Further experiments demonstrated that the intense activation of DRN 5-HT neurons induced by CAS treatment led to increased release of serotonin in the Dc region, which was crucial for maintaining the synchronized neuronal state and the vigilance behavior. Specifically, the synchronized neurons in the Dc region were identified as glutamatergic neurons expressing the 5-HT7a receptor. Activation of these receptors triggered burst firing patterns in glutamatergic neurons, leading to synchronized oscillations. Optogenetic stimulation of DRN 5-HT neurons reliably induced and maintained the vigilance behavior, further confirming the role of serotonin in regulating this internal brain state.

The study also extended its findings to mice, showing a similar mechanism of vigilance behavior modulation mediated by DRN 5-HT neurons projecting to the prefrontal cortex. Optogenetic activation of these neurons in mice induced synchronized neuronal activity and reduced locomotion, mimicking the vigilance behavior observed in zebrafish.

The persistence and intensity of DRN 5-HT neuron activation were critical for generating and maintaining this synchronized state, highlighting an evolutionarily conserved mechanism across species.

These findings provide valuable insights into the neural basis of vigilance behavior and its modulation through optogenetic manipulation of serotonin pathways.

References:

Anderson, D. J. Circuit modules linking internal states and social behaviour in flies and mice. Nat. Rev. Neurosci. 17, 692–704 (2016).

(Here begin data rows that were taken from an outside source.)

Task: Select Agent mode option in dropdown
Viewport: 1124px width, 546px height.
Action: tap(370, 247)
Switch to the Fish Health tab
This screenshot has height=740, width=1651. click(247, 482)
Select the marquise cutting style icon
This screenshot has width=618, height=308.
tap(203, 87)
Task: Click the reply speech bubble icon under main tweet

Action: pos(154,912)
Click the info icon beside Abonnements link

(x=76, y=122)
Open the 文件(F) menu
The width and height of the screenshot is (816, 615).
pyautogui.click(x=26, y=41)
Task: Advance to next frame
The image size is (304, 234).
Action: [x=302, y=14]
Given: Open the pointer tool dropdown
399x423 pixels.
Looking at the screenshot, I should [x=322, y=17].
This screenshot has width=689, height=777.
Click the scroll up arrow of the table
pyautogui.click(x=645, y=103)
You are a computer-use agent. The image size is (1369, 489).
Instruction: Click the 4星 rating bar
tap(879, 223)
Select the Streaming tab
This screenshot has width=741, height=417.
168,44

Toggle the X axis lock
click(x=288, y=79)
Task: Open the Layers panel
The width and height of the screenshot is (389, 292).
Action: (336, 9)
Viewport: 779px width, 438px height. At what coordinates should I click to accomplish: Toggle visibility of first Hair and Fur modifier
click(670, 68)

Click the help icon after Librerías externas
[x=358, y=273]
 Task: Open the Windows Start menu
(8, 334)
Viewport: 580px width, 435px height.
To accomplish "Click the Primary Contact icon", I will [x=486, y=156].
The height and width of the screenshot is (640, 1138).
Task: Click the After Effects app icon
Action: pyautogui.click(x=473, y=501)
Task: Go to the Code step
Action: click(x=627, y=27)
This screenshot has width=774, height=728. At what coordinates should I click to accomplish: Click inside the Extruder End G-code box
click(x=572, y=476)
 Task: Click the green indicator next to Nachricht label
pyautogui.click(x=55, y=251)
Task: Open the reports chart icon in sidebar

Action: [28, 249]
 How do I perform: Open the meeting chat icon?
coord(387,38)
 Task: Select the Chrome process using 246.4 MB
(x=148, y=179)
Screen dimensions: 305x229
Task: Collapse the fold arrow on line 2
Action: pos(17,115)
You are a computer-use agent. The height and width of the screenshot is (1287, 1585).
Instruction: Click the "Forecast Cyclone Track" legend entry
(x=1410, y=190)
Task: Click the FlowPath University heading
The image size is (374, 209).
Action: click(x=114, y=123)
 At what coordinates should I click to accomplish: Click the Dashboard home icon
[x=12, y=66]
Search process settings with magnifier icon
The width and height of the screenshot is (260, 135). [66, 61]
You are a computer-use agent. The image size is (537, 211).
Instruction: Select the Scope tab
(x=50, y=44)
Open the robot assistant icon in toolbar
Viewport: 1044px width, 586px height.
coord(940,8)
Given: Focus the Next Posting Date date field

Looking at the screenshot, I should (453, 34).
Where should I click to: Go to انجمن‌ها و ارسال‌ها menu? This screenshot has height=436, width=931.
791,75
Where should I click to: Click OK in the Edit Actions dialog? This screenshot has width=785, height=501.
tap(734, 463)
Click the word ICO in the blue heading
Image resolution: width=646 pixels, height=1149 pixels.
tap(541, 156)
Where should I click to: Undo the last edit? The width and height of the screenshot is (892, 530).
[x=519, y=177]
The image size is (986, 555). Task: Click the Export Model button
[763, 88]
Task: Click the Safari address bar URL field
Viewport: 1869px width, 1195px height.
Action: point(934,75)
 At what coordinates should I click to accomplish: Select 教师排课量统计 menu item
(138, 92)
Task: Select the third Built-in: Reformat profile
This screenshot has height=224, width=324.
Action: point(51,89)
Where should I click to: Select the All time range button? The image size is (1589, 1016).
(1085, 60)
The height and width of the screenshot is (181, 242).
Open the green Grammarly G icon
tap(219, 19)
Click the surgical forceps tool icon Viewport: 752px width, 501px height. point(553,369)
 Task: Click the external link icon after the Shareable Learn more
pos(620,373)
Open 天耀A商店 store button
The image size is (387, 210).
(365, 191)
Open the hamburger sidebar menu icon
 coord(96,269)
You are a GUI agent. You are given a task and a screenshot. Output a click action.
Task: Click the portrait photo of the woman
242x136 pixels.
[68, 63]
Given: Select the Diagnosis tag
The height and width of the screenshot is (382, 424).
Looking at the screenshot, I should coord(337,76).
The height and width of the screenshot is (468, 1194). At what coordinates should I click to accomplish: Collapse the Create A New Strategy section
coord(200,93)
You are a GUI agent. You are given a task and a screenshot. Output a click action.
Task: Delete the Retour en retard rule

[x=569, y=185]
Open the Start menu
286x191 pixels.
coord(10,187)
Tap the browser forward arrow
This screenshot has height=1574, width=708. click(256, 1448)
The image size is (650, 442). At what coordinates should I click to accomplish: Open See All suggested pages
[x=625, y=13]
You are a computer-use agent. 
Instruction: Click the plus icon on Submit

Lee, S. H. & Dan, Y. Neuromodulation of brain states. Neuron 76, 209–222 (2012).

Oken, B. S., Salinsky, M. C. & Elsas, S.M. Vigilance, alertness, or sustained attention: physiological basis and measurement. Clin. Neurophysiol. 117, 1885–1901 (2006).

Hart, T. et al. Sparse and stereotyped encoding implicates a core glomerulus for ant alarm behavior. Cell 186, 3079–3094 (2023).